Reading Owen Glenn's Opinion piece in today's Herald reminds me just how much apologising and sucking up the Labour Party have ahead of them to get this man back on their side.

The column was partly a response to Federated Farmers' new talking head lamenting the over-taxation of farmers. Glenn reckons you can't throw out the colostrum with the calves, and that NZ's future lies in embracing both new tech as well as old McDonald's farm.

Since the farmers aren't investing in R&D, it'll have to be funded through taxation. If that means cow belches are carbon taxed, so be it.
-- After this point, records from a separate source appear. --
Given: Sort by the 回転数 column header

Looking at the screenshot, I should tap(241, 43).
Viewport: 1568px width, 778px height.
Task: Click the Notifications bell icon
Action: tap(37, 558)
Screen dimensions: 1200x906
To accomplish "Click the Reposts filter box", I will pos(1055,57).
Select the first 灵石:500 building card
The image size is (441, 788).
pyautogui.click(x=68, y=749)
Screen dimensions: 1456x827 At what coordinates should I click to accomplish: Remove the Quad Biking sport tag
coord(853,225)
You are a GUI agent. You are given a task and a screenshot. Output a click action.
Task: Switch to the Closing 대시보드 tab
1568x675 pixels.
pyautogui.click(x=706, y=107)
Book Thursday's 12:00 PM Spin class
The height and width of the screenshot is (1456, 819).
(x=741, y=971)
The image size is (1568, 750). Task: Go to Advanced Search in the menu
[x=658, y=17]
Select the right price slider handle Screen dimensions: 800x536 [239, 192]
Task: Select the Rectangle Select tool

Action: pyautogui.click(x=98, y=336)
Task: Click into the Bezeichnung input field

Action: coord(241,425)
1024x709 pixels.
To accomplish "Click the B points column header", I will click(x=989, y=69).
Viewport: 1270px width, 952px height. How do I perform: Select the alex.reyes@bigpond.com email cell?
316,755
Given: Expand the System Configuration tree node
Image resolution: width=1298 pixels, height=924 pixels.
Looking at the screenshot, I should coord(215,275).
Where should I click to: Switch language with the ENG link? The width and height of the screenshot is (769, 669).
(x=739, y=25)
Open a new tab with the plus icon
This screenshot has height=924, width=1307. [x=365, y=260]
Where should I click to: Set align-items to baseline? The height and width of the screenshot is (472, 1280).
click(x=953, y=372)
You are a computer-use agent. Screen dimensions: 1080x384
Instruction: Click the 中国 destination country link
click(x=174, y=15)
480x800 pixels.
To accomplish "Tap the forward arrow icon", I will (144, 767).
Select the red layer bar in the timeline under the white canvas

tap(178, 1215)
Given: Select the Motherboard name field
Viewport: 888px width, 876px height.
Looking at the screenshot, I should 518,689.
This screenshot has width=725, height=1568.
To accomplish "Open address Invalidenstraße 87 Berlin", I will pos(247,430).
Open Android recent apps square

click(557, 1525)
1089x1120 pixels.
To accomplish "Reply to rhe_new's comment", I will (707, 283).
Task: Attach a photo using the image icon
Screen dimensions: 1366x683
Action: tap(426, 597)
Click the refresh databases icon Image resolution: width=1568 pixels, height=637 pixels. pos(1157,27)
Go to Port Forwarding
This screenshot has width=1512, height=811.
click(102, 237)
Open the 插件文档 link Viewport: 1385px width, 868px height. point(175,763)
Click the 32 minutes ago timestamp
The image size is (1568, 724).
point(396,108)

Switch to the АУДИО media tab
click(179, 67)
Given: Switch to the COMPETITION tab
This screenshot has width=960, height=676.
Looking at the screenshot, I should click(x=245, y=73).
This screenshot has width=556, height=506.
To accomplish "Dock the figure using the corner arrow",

That'll help pay for Massey Uni and the CRIs doing the farmers' hard yakka looking for less gaseous-inducing clover and feeds.

The farming sector is a good example of a more endemic problem in NZ. It was highlighted by the blow-up a couple of years ago with NZ's biggest dairy farmer at the time, Crafar Farms. Allan Crafar led the serial polluting, animal abusing pack with his novelty cow calculator helping him keep on top of his crumbling empire.

No-one connected to Crafar Farms came out looking good; Federated Farmers, Fonterra, the banks. Allan Crafar remains the poster boy for the NZ tradition of shitty management.

NZers are poor resource managers, be it animal, vegetable or mineral. As Tim Watkin points out in this Q&A blog on innovation, NZers have great ideas but hopeless follow-through. NZ managers are generally shit staff retainers or trainers and have utterly shitty people skills.

I don't mean we should suddenly embrace American Management Theory wholesale. That's a crock of shit too, just sweeter smelling shit. I don't mean we should go all out to entice all those good ex-pat Kiwi managers back here. They'll come home when they're good and ready. Besides, there's enough good ex-pats back here already who can't make headway as it is.

There's a whole class of NZ managers who realise their underlings have a better handle on things than them. Rather than reward that potential, these younger ones are seen as threats to the existing manager's position. So they are buried. I call it Crafar's Confidence. Or Hubbard's Hubris. Take your pick.

The main uplift in NZ's export fortunes lies not in cutting the peasants' wages further or excluding farmers or other businesses from taxation. It lies in making the most of your domestic herd of human capital. That means getting smarter in  the area that makes or breaks a business; those decision-makers in management.